CEVA offers a toolkit they call CDNN (for Convolutional Deep Neural Net), coupling to their CEVA-XM family of embedded imaging and vision DSPs. The toolkit starts with the CEVA network generator which will automatically convert offline pre-trained networks / weights to a network suited to an embedded application (remember, these are targeting inference based on offline training). The convertor supports a range of offline frameworks, such as Caffe and TensorFlow and a range of network models such as GoogLeNet and Alex, with support for any numbers and types of layers.

The CDNN software framework is designed to accelerate development and deployment of the CNN in an embedded system, particularly though support functions connecting the network to the hardware accelerator and in support of the many clever ideas that have become popular recently in CNNs. One of these is “normalization”, a way to model how a neuron can locally inhibit response from neighboring neurons to sharpen signals (create better contrast) in object recognition.

Another example is support for “pooling”. In CNNs, a pooling layer performs a form of down-sampling, to reduce both the complexity of recognition in subsequent layers and the likelihood of over-fitting.
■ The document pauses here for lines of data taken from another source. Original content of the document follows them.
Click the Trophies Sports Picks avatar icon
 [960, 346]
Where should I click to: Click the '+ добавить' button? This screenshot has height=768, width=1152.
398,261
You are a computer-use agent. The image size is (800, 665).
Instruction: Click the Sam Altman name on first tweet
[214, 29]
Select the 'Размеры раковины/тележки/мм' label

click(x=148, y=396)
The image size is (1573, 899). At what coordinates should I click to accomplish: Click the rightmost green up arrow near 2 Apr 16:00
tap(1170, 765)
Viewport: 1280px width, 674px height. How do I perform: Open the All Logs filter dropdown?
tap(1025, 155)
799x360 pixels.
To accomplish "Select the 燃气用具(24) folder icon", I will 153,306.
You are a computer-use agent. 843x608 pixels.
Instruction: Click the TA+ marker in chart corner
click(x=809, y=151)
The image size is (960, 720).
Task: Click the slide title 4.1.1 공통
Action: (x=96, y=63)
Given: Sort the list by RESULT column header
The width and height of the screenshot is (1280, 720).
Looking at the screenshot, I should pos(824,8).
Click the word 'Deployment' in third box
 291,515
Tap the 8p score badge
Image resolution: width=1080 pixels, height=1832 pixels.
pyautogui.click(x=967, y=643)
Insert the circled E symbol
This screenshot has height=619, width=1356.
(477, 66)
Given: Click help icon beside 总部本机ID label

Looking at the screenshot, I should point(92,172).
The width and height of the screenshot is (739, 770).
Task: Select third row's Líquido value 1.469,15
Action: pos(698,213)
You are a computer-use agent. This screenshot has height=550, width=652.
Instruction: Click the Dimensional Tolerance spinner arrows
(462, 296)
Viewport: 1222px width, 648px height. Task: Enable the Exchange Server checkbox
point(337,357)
The range of possible network layer types like these continues to evolve, so support for management and connection to the hardware through the software framework is critical.

This framework also provides the infrastructure for these functions you are obviously going to need in recognition applications, like DMA access to fetch next tiles (in an image, for example), store output tiles, fetch filter coefficients and other neural net data.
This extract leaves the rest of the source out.